##### EXCERPTED RECORDS
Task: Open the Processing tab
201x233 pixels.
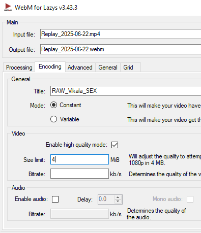Action: click(x=19, y=68)
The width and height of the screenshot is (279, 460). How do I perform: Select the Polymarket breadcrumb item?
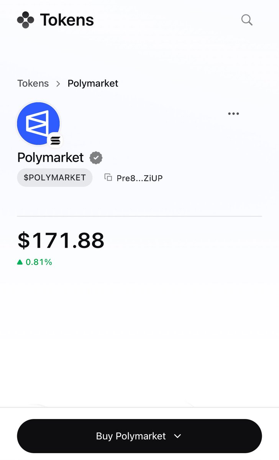pos(93,83)
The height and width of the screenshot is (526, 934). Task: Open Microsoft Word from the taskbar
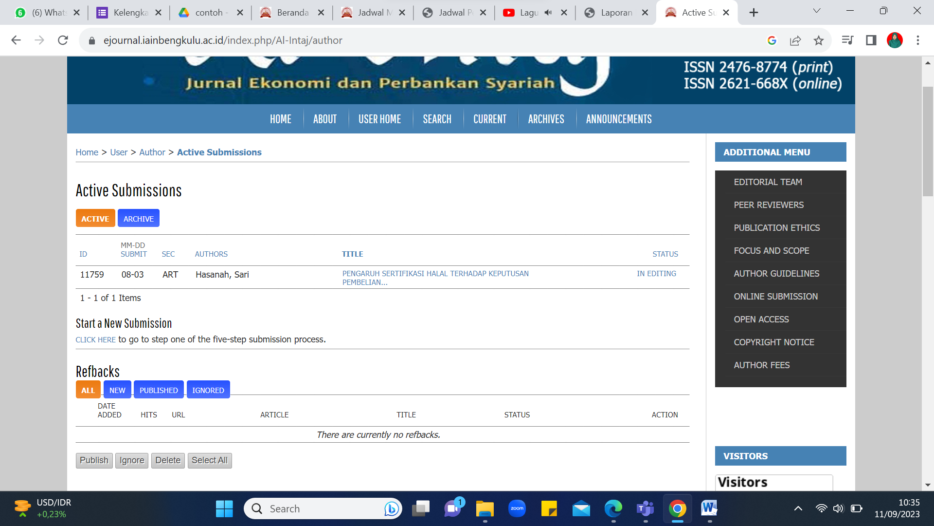[x=709, y=509]
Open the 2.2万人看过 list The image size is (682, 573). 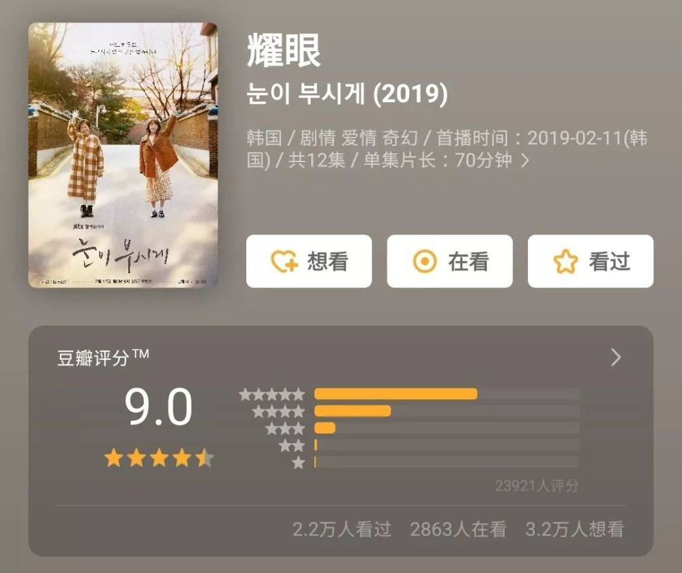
##########
• DESCRIPTION OF THE TASK
Rename every occurrence of "screenshot" in the material above as "screen capture", leaving all other wording unchanged. Omit the pictures from your answer.

• CORRECT RESULT
Task: Open the Processing tab
201x233 pixels.
Action: click(x=19, y=68)
The width and height of the screen capture is (279, 460). How do I perform: Select the Polymarket breadcrumb item?
pos(93,83)
The height and width of the screen capture is (526, 934). Task: Open Microsoft Word from the taskbar
[x=709, y=509]
Open the 2.2万人看过 list The image size is (682, 573). 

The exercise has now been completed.